Dendritic cell-based vaccination in metastatic melanoma patients: phase II clinical trial

Abstract

Metastatic and chemoresistant melanoma can be a good target of immunotherapy because it is an intractable cancer with a very poor prognosis. Previously, we tested a dendritic cell (DC)-based phase I vaccine, and confirmed that it was safe. In the present study, we performed a phase II trial of a DC vaccine for metastatic melanoma patients with mainly the HLA-A24 genotype, and investigated the efficacy of the vaccine. Twenty-four patients with metastatic melanoma were enrolled into a phase II study of DC-based immunotherapy. The group included 19 HLA-A24-positive (A*2402) patients and 3 HLA-A2-positive (A*0201) patients. The protocol for DC production was similar to that in the phase I trial. Briefly, a cocktail of 5 melanoma-associated synthetic peptides (gp100, tyrosinase, MAGE-A2, MAGE-A3 and MART-1 or MAGE‑A1) restricted to HLA-A2 or A24 and KLH were used for DC pulsing. Finally, DCs were injected subcutaneously (s.c.) into the inguinal region in the dose range of 1-5x107 per shot. The DC ratio (lin-HLA-DR+) of the vaccine was 38.1±13.3% and the frequency of CD83+ DCs was 25.7±20.8%. Other parameters regarding DC processing were not different from phase I. Immune response-related parameters including the ELISPOT assay, DTH reaction to peptide or KLH, DC injection numbers were shown to be related to a good prognosis. The ELISPOT reaction was positive in 75% of the patients vaccinated. The increase of anti-melanoma antigen antibody titer before vaccination was also shown to be a prognosis factor, but that post-vaccination was not. Based on immunohistochemical analysis, CD8 and IL-17 were not involved in the prognosis. Adverse effects of more than grade III were not seen. Overall survival analysis revealed a significant survival prolongation effect in DC-given melanoma patients. These results suggest that peptide cocktail-treated DC vaccines may be a safe and effective therapy against metastatic melanoma in terms of prolongation of overall survival time.

Figure 1

Serum autoantibody against MAGE antigens in melanoma patients before the vaccination. Sera derived from 31 evaluable cases in the phase I and II trials were analyzed. The ELISA for human antibody detection and the control reaction system were described previously. Recombinant GST-tagged MAGE proteins were used as antigens. Open column, GST alone; closed column, GST-tagged MAGE proteins for antigen.

Figure 2

Immunohistochemical analysis of CD8 and IL-17 expression in melanoma tumors. (A) and (B) tumor tissue from MEL-2; (C) and (D) tumor tissue from MEL-11. (A) CD8 staining, (C) IL-17 staining, (B) and (D) isotype control antibody staining.
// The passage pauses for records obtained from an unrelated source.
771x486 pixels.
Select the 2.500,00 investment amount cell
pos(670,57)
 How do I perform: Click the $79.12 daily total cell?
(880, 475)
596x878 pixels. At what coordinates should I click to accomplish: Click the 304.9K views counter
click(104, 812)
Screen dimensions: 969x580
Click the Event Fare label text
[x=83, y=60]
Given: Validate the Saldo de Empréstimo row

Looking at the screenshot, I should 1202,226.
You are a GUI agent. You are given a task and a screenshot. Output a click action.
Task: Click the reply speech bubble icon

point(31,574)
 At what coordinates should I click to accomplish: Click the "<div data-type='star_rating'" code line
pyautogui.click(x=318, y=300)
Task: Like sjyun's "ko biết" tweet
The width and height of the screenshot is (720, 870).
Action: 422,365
The counter-staining was performed with the Giemsa stain. Magnification, ×100.

Figure 3

Survival time in melanoma patients given the DC vaccine Thirty-three metastatic melanoma patients enrolled in phase I–II trials were analyzed. Survival data derived from 37 cases of melanoma given best supportive care without DC vaccine were utilized as a control. (A) Survival analysis of melanoma patients with and without the DC vaccine. ○, without DC (n=37); ●, with DC (n=33). (B) Survival analysis for high (≥2) and low (<2) ELISPOT scores. ○, score <2 (n=15); ●, score ≥2 (n=18). The difference was analyzed using the log-rank test. Values of P<0.05 were considered statistically significant.